Marybeth (Danielle Harris) has just escaped from the hulking, murderous form of Victor Crowley (Kane Hodder) in this Louisiana swamp, having seen the other members of her party killed off by him. She swims into the river where she is picked up by a passing hunter (John Carl Buechler) who reassures her that the danger is passed and takes her back to his cabin to get cleaned up. Or that's the idea, but when he learns that she's the daughter of a man with strong connections to making Crowley the monster he is, he sends her back into the night...
Because you don't want to be pissing off a kill-happy psychopath like that, do you? Not that it makes much difference to the hunter and soon after Marybeth has left he ends up strangled with his own intestines, thus setting the tone for the second part of the Hatchet franchise. Or so horror fans would have hoped, except that while the first instalment had been a cheery ride through slasher conventions, deliberately implementing a non-computer graphics approach to its special effects scenes which endeared it to the fans, this time around it was a little disappointing.
Indeed, when writer and director Adam Green found himself defending his movie against those who thought he was a publicity seeker for releasing his opus in North American cinemas without a certificate, that became what Hatchet II was best known for rather than any inherent merit in its moviemaking. Setting aside the non-issue of that publicity - what filmmaker would not wish to gather the largest audience possible for their work anyway? - the chief problem with this sequel was that Green had used up all his ideas the first time around, leaving an air of been there, done that about the whole affair.

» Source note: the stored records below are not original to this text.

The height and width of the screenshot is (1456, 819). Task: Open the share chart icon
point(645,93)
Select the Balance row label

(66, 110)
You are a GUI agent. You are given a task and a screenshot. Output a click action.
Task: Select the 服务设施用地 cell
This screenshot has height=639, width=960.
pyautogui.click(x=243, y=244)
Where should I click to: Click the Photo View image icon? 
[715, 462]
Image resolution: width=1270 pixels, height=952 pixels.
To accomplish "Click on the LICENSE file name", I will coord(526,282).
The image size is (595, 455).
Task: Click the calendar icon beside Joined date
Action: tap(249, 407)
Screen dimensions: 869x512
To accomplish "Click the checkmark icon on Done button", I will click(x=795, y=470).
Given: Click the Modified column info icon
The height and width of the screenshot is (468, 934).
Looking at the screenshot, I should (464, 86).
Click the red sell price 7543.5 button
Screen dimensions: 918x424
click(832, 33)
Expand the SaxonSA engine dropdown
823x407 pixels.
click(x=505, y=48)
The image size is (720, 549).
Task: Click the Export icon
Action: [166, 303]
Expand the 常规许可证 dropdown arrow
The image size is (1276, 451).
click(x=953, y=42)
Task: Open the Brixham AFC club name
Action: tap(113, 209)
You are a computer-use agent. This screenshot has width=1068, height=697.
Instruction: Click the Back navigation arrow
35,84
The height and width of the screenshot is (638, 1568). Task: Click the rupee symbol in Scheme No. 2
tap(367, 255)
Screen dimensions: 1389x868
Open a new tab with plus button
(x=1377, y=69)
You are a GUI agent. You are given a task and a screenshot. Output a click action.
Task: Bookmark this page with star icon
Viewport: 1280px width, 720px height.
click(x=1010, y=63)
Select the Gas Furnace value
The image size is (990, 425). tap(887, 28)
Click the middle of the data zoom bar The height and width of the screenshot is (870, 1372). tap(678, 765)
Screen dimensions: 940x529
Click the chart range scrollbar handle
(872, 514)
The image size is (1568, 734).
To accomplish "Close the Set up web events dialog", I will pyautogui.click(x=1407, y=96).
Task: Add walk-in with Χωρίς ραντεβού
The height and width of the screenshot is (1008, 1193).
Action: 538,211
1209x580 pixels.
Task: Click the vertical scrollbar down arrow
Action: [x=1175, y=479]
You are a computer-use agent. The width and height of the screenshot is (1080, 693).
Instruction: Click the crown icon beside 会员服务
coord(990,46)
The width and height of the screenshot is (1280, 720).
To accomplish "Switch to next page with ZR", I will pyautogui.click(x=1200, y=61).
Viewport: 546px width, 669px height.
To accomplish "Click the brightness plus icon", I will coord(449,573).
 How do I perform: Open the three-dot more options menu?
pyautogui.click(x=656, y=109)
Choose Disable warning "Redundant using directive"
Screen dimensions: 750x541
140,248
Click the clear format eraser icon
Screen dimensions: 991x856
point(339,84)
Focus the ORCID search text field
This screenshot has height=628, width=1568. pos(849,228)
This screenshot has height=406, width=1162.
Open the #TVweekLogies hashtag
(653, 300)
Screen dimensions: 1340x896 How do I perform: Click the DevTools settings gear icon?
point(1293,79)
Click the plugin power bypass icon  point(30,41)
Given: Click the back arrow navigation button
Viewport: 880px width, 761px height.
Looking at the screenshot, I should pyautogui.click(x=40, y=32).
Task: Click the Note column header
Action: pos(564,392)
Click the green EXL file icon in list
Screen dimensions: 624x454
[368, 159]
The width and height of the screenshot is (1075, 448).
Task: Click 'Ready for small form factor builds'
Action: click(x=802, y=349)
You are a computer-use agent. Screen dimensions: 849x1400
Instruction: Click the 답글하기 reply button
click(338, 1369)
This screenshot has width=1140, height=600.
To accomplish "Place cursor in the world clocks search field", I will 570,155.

Not helping was that the action did not get started until the story was practically halfway over, and Crowley didn't make his first kill proper until the film was in its final half hour, that's including the credits. Sure, we had deaths in the prologue and a flashback sequence, but the sense this had stumbled off the starting blocks was hard to shake. It wasn't all bad, as once Marybeth (Harris replacing Tamara Feldman who didn't appear in this due to "creative differences" or somesuch) has reached civilisation she heads back to see Reverend Zombie, who is persuaded to take a search party out into the swamp to see if they can find the bodies of her family members.
And destroy Crowley, of course, but what that really meant was we were getting far more Tony Todd this time, which could only have been a good thing. As he narrates the flashback you begin to think his rich, throaty tones would be ideal for talking books if the movie gigs dried up, and he's certainly one of the better aspects. Yet where in the previous outing this got on with things with commendable lack of pussyfooting around, in Hatchet II the temptation to check the clock to see how far we were into this and wondering when something substantial was going to occur was all too pressing. The mayhem in the last act was basic but bloody, not half as inventive as you might have hoped, so in the main you'd be thinking this was a missed opportunity as its knowing quality did it no favours and failed to muster up much excitement. You may have been sympathetic to Green, but this was lacklustre. Music by Andy Garfield.